We are very excited about our recent launch of this program, which was the natural progression of the way we have supported NPD all these years. Fortunately, the response so far has been very positive. We have some fascinating projects in the pipeline.
Fenske: Why is it important for companies to communicate with their parts supplier early in the development process?
Bracale: It’s important to engage early to gain understanding and include the manufacturer’s perspective. It allows us to assess the lifecycle of the product from the very beginning. Solid design for manufacturability (DFM) prevents projects from going too far down the wrong path, resulting in delays and additional costs.
We spent a significant amount of time developing First Step, and in doing so, worked with leading OEMs in the industry to really define and understand what they are seeking. A collaborative First Step engagement relies on a much broader team approach, providing customers at-the-ready resources they might not normally have. This is how First Step covers the NPD/NPI process, completely and from every possible angle. DFM has evolved over the years and a lot of companies do it, but Hobson & Motzer has really raised the bar with First Step. Looking back on all the projects in which we have been involved, it really does come down to making a really solid first step—the inspiration for the whole program. It’s a culmination of the natural progression by which we have operated since our company’s inception.
Fenske: There are many service providers who offer metal components for medical device manufacturers. What makes Hobson & Motzer unique?

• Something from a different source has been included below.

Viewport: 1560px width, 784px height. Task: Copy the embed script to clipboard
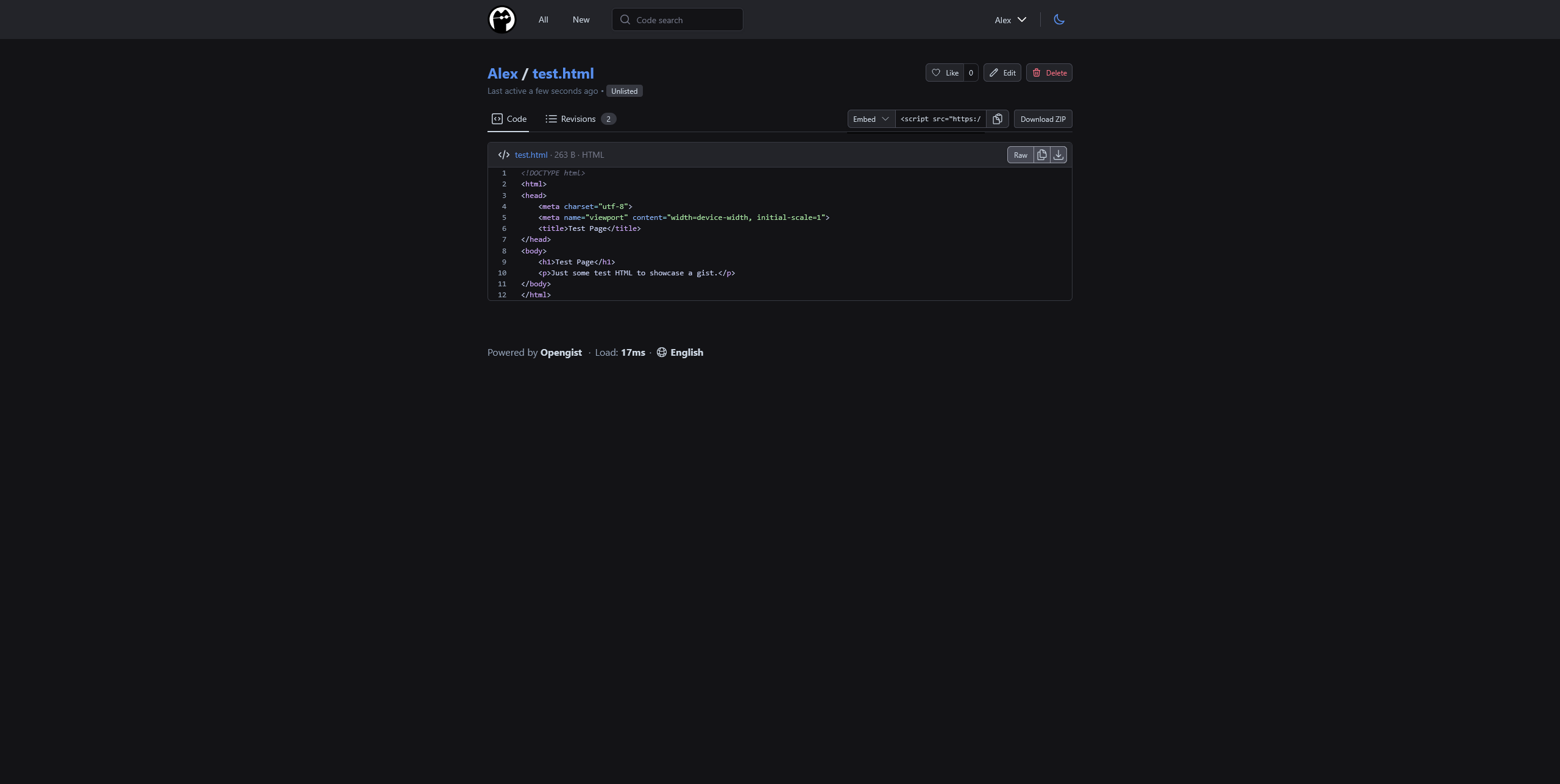[998, 119]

Bracale: There are very few shops out there like Hobson & Motzer. In 2021, we will enter our 108th year in business. We have a long history and a very good reputation in the market as a trustworthy company, and a company that delivers on the most challenging projects. This is not an assumption. Every couple of years, we perform a Customer Satisfaction Survey, and it is humbling to go through comments of customers who, year after year, use these words to describe their interaction with our team. The voice of the customer sets our bar and is what inspires us to work harder to earn and maintain that trust year after year. There are many excellent competitors out there—we know most of them—but there truly is only one Hobson & Motzer.
Structurally, Hobson & Motzer also has a level of vertical integration that we feel sets us apart. It allows us to maintain accountability by controlling the process and quality, which helps keep our lead times in check. Our approach to vertical integration is unique. We generally move into a new process or advanced technology early—learn it, perfect it, and then elevate it.

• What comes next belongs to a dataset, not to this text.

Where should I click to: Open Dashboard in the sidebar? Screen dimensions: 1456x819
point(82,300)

The final and most important piece of the puzzle is people. The skill level in our shop is exceptional. Everyone boasts having the best people; it is part of the secret sauce we all hope to have. At Hobson & Motzer, we put substantial effort into creating a strong culture and an environment in which people want to work. Our shop is clean and safe, and within our walls, there is opportunity. We develop skills, as well as offer apprenticeship and internship programs that foster those skills we need. We pay close attention to employee engagement and encourage involvement at all levels of the company. This has afforded us the opportunity to hire some of the best talent in the area. Numerous times, top talent has reached out to us. Overall, this creates an engaged workforce; individuals who realize their contributions are valued and how much the parts we produce matter to the people—ultimately, the doctors and patients—who depend on the precision with which we make them.
We’re looking forward to beginning the First Step conversation with people who are looking for a precision prototype program for their next project.